**Requests**
• a. Answer these from the passage on Combray:
(i) What two qualities did the grandmother find in the steeple of Combray that for her had the highest value in the world?
(ii) What does the passage on Combray call M. Legrandin's profession?
(iii) Whom did Eulalie serve before?
• b. Reproduce word for word the part of the passage on Combray that opens with the words containing "And we learn" and closes with "to her future.".

The narrator's grandmother, she who found the gardener's paths "too symmetrically aligned," has her own take on the church:
Without really knowing why, my grandmother found in the steeple of Saint-Hilaire that absence of vulgarity, of pretension, of meanness, which made her love and believe rich in beneficent influence not only nature, when the hand of man had not, as had my great-aunt's gardener, shrunk and reduced it, but also works of genius.... I believe above all that, confusedly, my grandmother found in the steeple of Combray what for her had the highest value in the world, an air of naturalness and an air of distinction.
In these pages we also meet M. Legrandin, the engineer-poet who spends his weekend in Combray, and whom the narrator's family regards as "the epitome of the superior man, approaching life in the noblest and most delicate way." The grandmother has reservations, of course. She
reproached him only for speaking a little too well, a little too much like a book, for not having the same naturalness in his language as in his loosely knotted lavalier bow ties, in his short, straight, almost schoolboy coat. She was also surprised by the fiery tirades he often launched against the aristocracy, ... going so far as to reproach the Revolution for not having had them all guillotined.

And we learn a little more about Aunt Léonie, who has banished all visitors but Eulalie, a former servant to Mme. de la Bretonnerie. Eulalie has the tact to avoid falling into either of the categories of people Léonie detests.
One group, the worst, whom she had got rid of first, were the ones who advised her not to "coddle" herself.... The other category was made up of the people who seemed to believe she was more seriously ill than she thought, that she was as seriously ill as she said she was.... In short, my aunt required that her visitors at the same time commen her on her regimen, commiserate with her for her sufferings, and encourage her as to her future.

**Data section**
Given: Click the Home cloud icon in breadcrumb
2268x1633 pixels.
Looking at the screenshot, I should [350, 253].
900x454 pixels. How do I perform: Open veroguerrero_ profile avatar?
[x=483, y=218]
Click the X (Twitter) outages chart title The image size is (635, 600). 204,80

* * *

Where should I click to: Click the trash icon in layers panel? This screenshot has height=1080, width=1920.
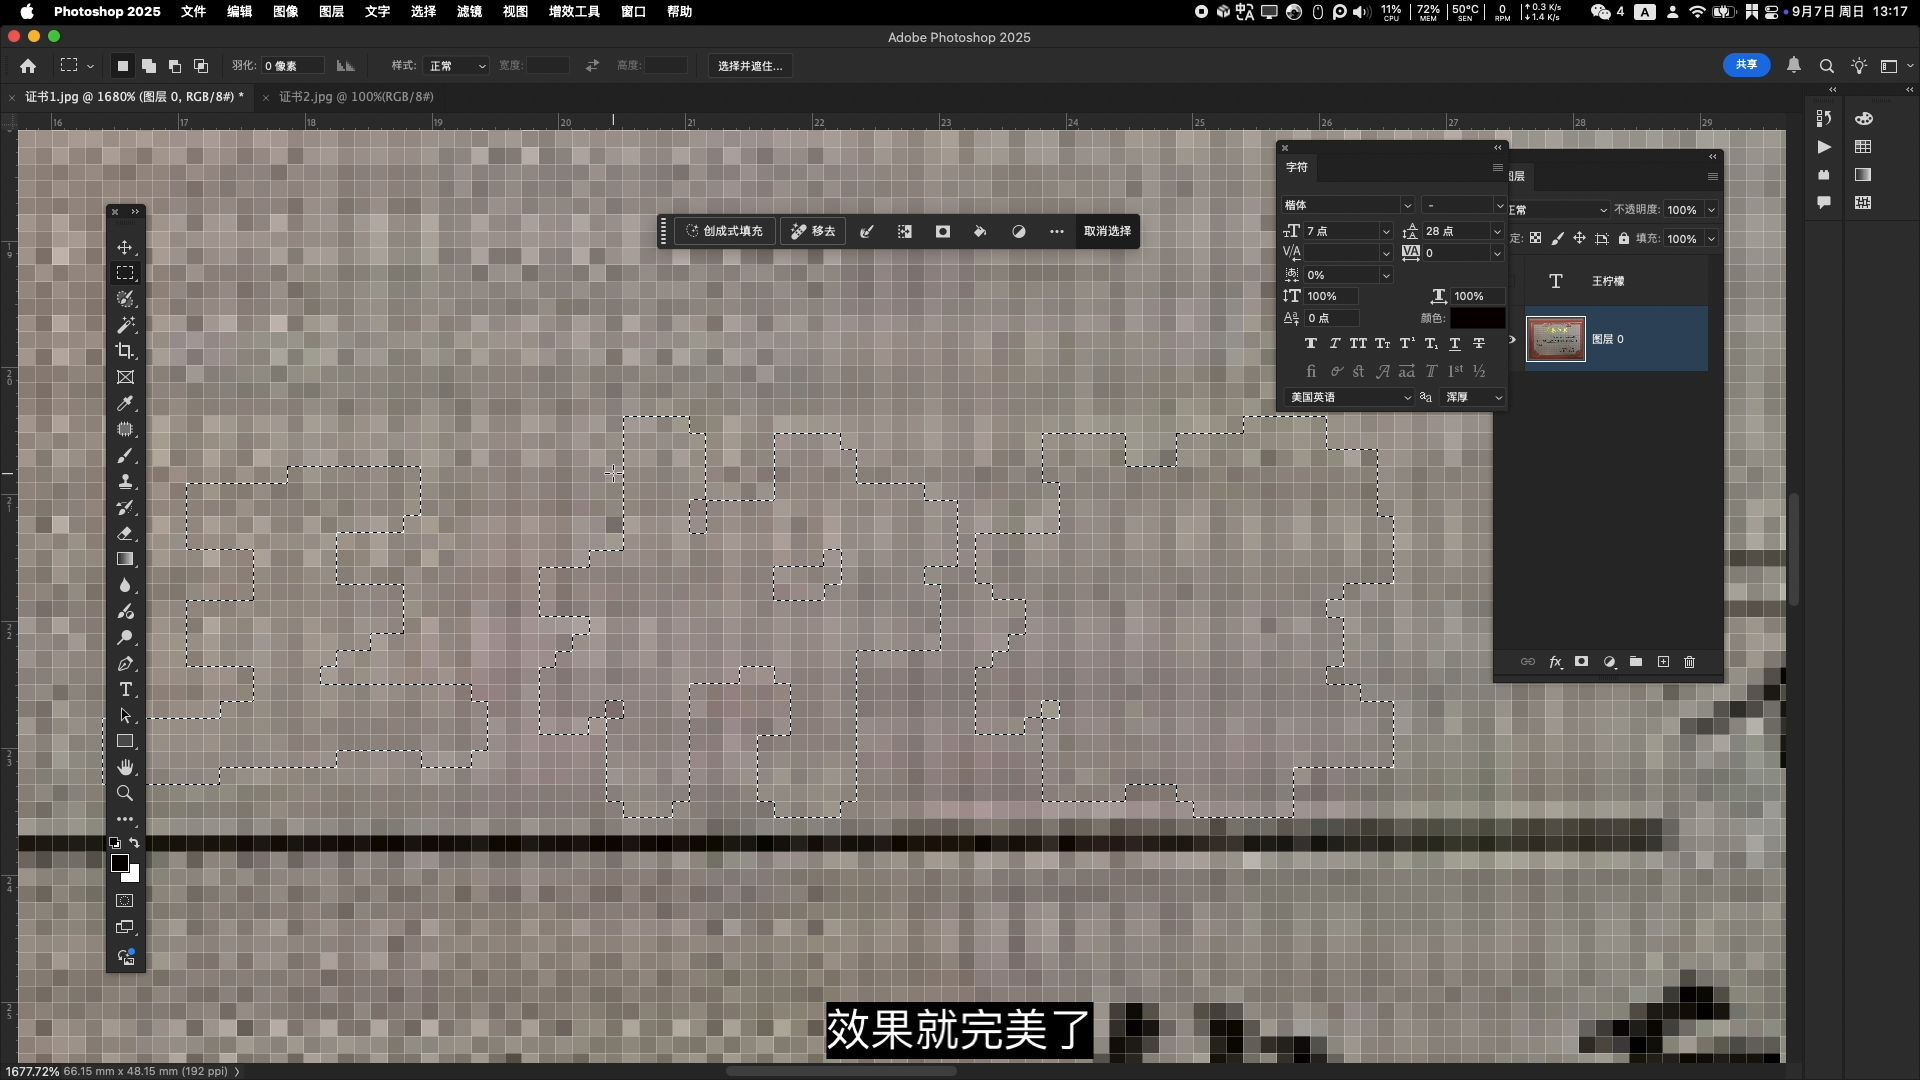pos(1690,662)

* * *

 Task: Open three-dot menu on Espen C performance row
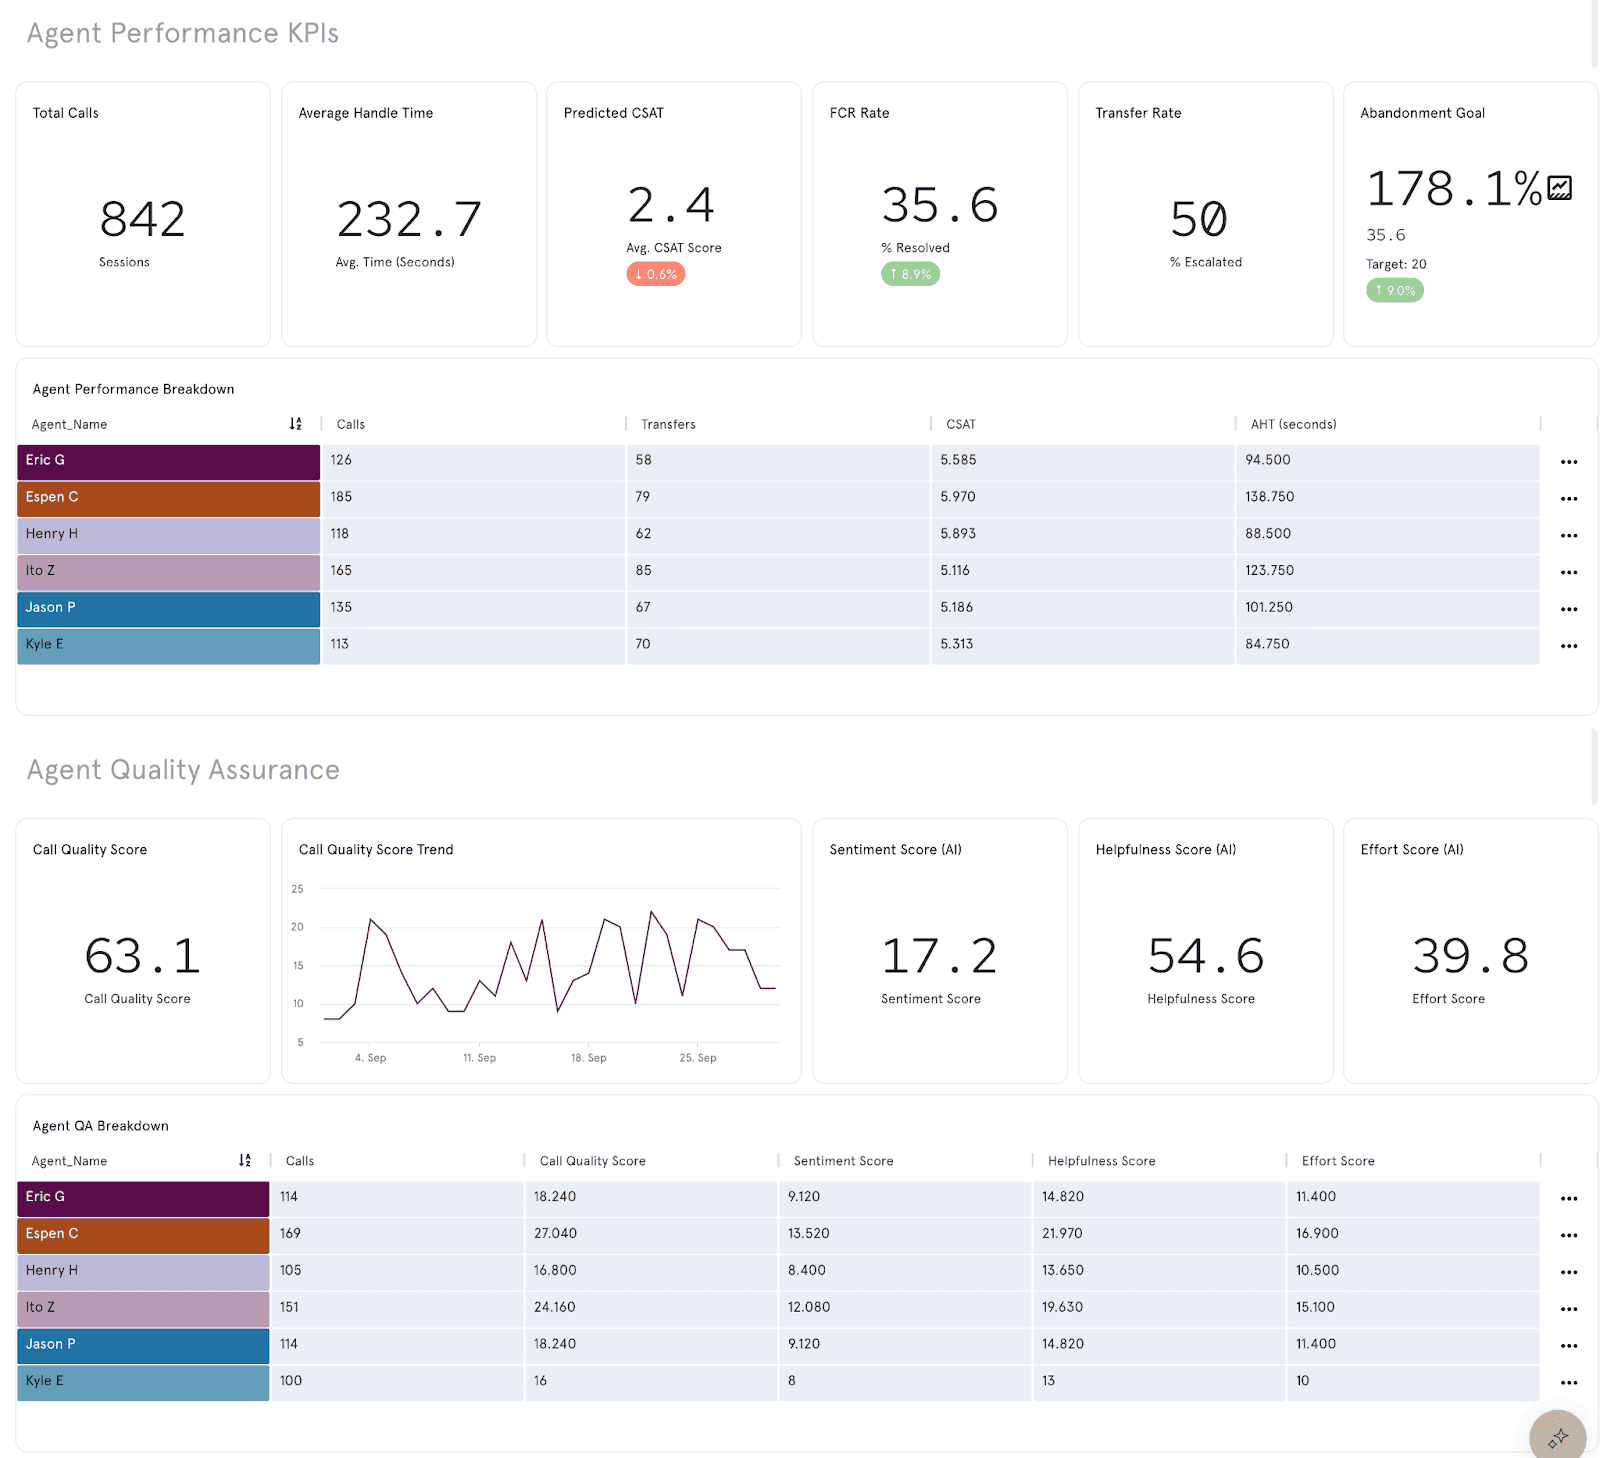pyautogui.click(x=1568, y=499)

**Written answers**
• a.
(i) An air of naturalness and an air of distinction.
(ii) He is an engineer-poet.
(iii) Mme. de la Bretonnerie.

• b.
And we learn a little more about Aunt Léonie, who has banished all visitors but Eulalie, a former servant to Mme. de la Bretonnerie. Eulalie has the tact to avoid falling into either of the categories of people Léonie detests.
One group, the worst, whom she had got rid of first, were the ones who advised her not to "coddle" herself.... The other category was made up of the people who seemed to believe she was more seriously ill than she thought, that she was as seriously ill as she said she was.... In short, my aunt required that her visitors at the same time commen her on her regimen, commiserate with her for her sufferings, and encourage her as to her future.